O risco de utilizar sons de bibliotecas é que qualquer pessoa
que tenha a mesma biblioteca pode utilizar o mesmo efeito sonoro.
Portanto, jogos diferentes podem compartilhar o mesmo som. Para
o jogador, isso pode causar a impressão de que o jogo tem
baixa qualidade e essa sensação certamente prejudica
a reputação de qualquer produtora de jogos.
Para evitar esse problema, o projetista de som deve saber manipular
estes efeitos, utilizando programas de computador especializados
que transformam o som e geram um resultado diferente do original.
É importante notar que isso nem sempre é possível
por motivos legais. Algumas bibliotecas de sons tem direitos protegidos
que impedem a manipulação dos efeitos publicados.
Ao analisar o trabalho do projetista de som, é possível
perceber que ele não precisa de nenhuma competência
ou habilidade relacionada à composição para
criar um efeito sonoro.
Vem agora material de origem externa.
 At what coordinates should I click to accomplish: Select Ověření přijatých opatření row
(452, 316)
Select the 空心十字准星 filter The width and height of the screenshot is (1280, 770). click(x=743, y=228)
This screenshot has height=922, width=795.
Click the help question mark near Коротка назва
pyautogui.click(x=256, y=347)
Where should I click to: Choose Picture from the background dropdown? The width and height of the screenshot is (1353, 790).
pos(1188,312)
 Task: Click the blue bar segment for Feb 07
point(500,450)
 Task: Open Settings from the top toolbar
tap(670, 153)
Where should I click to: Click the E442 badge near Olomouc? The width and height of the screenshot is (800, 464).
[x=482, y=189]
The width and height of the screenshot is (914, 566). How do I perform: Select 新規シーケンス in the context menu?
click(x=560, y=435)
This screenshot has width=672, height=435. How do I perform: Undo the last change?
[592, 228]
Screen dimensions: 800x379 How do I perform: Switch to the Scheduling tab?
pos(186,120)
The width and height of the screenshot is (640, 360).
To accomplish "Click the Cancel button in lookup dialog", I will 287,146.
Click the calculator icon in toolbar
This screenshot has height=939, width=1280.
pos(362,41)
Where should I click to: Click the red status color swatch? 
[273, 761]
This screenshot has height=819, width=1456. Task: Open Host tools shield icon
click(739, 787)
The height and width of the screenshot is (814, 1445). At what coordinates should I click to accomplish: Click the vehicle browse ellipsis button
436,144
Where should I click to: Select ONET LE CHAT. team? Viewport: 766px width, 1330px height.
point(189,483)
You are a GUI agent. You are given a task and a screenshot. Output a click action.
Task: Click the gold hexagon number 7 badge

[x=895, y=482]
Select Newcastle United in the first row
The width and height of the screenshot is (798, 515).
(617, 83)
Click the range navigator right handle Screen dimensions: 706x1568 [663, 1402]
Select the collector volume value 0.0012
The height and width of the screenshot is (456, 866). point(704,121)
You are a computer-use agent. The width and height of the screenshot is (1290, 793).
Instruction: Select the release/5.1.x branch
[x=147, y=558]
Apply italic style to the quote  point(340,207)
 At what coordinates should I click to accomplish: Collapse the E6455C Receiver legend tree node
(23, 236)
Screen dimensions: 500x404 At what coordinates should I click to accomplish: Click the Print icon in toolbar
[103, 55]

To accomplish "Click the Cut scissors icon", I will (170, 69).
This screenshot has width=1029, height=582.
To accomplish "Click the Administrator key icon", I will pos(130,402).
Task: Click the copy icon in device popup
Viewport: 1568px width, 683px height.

Relembrando o exemplo dos passos, existem
três principais maneiras de criar esse efeito:
- gravar os passos em um estúdio com equipamento específico;
- utilizar um som pré-gravado de passos disponível
em uma biblioteca de efeitos sonoros ou
- manipular um som totalmente diferente para torná-lo
similar ao som de passos.
Nas três opções acima, não é
necessário conhecer nada sobre teoria musical, gêneros,
notação, instrumentos musicais ou direção
musical.
A situação contrária também é
verdadeira: o compositor não precisa conhecer as bibliotecas
de efeitos sonoros, acústica ou manipulação
de efeitos sonoros para compor. Obviamente, é importante
conhecer esses assuntos, mas a manipulação de efeitos
sonoros não vai ajudar o compositor a criar nada quando o
jogo ainda está em um estágio inicial e toda a equipe
ainda discute a direção artística do produto.
O compositor deve ser capaz de olhar para as primeiras imagens
conceituais do jogo e imaginar a música na sua cabeça
antes mesmo de ir para o piano, computador ou qualquer instrumento
de sua preferência. Depois de ter composto a música
– ou pelo menos esboçar uma ideia geral de como ela
seria – um novo processo se inicia: a produção.
O papel do produtor, entretanto, é um assunto que está
fora do escopo deste artigo.
Mito número três
O jogo não precisa de música
A audição humana trabalha através da comparação
de som, um fenômeno conhecido como memória auditiva.
Isso significa que, quando se ouve algo, as pessoas tendem a comparar
o que foi ouvido com outro som similar ouvido anteriormente. Quando
se ouve uma banda de rock, por exemplo, a memória
auditiva compara o timbre da guitarra, a voz do cantor, o som da
bateria com outras bandas similares e, assim, reconhece aquela configuração
sonora como banda de rock.
Quando a primeira banda de rock da história se
apresentou para o público, as pessoas ainda não tinham
adquirido a memória auditiva daquele gênero, portanto,
compararam a primeira banda de rock com o que era mais
próximo: o blues. Só que não era exatamente
blues, era um blues mais pesado, agressivo, com
mais atitude. É exatamente isso que ocorre na história
da evolução dos gêneros musicais, novos gêneros
são criados a partir da evolução e modificação
dos antigos e a memória auditiva das pessoas vai reconhecendo
essas modificações e se adaptando ao novo contexto.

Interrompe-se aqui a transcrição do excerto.